At around 1 am. I started a little ‘pick up and dust off’ chat in our core team. I’ll not copy the whole thing here but grab the start.
“Since the dawn of humanity, we’ve gathered round the fire, feeling the warmth on our skin, telling stories beside old friends and new. Stories are who people are, and what motivates us, they cause us great sadness, anxiety and fear. They have the power to make you dream and the power to make you cry. We don’t remember every word of the story we tell, but we remember the feelings and the thoughts we have during them. We ask ourselves questions and imagine ourselves the heroes. For every story we share, we add our own touch, our own sparkle and our own light and no story is ever told the same twice.
Stories move us from strangers to friends, they move us from firm ground to daring to dream. They are the powerhouse of every thought and every imagination. They’re unbreakable in your mind because they are the culmination of what you think and feel, they’re compelling and entertaining because they inspire others. Stories are what we are. Let’s go tell our story”
At around 8 am, a new plan was devised and moved into action. If you’ve seen the ‘Let Bartlett be Bartlett’ scene in the West Wing – this was plan ‘Let Ash be Ash’. We’d banned gimmicks, binned the prep sheets, we’d binned the folder of answers, and we locked down any debate prep or further inputs.

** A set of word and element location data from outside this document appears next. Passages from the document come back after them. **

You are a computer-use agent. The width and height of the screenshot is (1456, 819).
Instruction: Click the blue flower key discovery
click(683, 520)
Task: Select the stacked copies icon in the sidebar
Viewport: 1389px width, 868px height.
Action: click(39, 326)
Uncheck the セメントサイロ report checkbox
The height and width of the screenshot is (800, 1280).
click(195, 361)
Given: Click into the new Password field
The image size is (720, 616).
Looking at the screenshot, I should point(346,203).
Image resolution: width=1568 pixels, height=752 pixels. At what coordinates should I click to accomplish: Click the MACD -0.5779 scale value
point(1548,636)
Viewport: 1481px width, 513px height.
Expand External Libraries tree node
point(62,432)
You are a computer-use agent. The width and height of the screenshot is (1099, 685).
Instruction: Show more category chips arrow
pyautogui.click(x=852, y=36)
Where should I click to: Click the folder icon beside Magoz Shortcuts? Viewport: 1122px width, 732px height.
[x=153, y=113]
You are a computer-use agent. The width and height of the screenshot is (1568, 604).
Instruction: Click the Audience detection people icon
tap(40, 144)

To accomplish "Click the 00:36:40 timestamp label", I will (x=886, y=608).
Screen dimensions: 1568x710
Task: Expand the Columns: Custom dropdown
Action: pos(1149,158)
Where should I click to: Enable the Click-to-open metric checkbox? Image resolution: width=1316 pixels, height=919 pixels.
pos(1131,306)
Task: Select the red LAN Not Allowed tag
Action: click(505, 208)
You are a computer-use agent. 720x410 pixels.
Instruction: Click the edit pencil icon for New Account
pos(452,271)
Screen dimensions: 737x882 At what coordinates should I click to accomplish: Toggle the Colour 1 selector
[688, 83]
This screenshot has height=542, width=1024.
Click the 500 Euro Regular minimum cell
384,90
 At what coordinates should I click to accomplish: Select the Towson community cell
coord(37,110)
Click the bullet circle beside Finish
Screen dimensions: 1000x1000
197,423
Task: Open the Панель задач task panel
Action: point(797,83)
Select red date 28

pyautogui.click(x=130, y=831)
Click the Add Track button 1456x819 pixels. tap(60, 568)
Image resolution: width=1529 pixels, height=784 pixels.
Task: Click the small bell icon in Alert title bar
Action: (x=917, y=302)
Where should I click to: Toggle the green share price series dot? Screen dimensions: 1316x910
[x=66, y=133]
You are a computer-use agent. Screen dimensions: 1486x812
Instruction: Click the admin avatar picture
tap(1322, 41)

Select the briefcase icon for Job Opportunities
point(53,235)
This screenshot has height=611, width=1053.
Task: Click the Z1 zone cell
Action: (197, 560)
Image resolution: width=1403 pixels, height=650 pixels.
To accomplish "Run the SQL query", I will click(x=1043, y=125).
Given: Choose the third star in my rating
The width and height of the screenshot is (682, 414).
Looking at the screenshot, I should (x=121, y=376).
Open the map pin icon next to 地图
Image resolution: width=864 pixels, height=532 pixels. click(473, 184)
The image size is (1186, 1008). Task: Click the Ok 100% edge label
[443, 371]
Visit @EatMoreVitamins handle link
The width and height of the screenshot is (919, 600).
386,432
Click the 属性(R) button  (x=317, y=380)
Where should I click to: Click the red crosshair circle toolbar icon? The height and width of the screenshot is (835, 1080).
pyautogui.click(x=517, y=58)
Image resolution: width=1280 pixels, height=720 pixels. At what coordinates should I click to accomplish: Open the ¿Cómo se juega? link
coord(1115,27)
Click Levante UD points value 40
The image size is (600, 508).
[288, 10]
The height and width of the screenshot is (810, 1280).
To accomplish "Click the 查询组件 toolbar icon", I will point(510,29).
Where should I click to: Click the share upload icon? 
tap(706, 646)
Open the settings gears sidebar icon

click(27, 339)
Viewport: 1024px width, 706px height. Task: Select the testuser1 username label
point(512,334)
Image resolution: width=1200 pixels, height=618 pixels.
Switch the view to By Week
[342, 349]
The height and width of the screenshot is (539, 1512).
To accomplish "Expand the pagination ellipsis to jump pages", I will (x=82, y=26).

It was a long road up the A9 to Inverness, but Mrs O and I got into the car and shot up. Today there would be only one input – a can of Red Bull and raw Ash – unleashed.
We got to the venue and carried out check-in. I advised Ash was running a bit late due to traffic following a car fire on the way in. SNP HQ informed me they’d not be waiting for anyone and that it would start on time. Only after it was apparent Humza and Kate would also be late – was it suddenly not an issue. All three candidates arrived just minutes before showtime.
The Eden Court Theatre was possibly one of the nicest venues for the hustings, the lighting was much better, with massively improved audio. It felt good.
I don’t know if you will have watched the Inverness Hustings – however, it was night and day, from tragic the day before to First Ministerial the day after. A new Ash appeared and moved into a whole new groove. She commanded her opening, her questioning and close. She got rapturous applause and stole many of the key lines. Humza and Kate looked on in apparent surprise.
Our sentiment analysis was looking good and our media appraisals looked favourable! We’d gone from the worst performance to the best, in one night – with nothing more than a Red Bull to unleash the fire we knew Ash had within her.
Ash’s partner was so impressed – he promised us all a curry night on his return! (He kept that promise and we’ll cover it later).
Plenty of fire emojis were used in the chat 🔥, along with hearts ❤️, and saltires 🏴. A newfound energy was formed and the team started hammering out the post-game messaging.
Following the hustings – we dropped into the fabulous InverYess Indy Hub, which was hosting events that day. They absolutely loved the hustings and had a lot of input on how it went. It was really nice to do this after a good day. While Ash had done a metric ton of media interviews – it was always nice to see she seemed much more comfortable and at home with fellow Yes campaigners. They shared soup and stories of campaigns.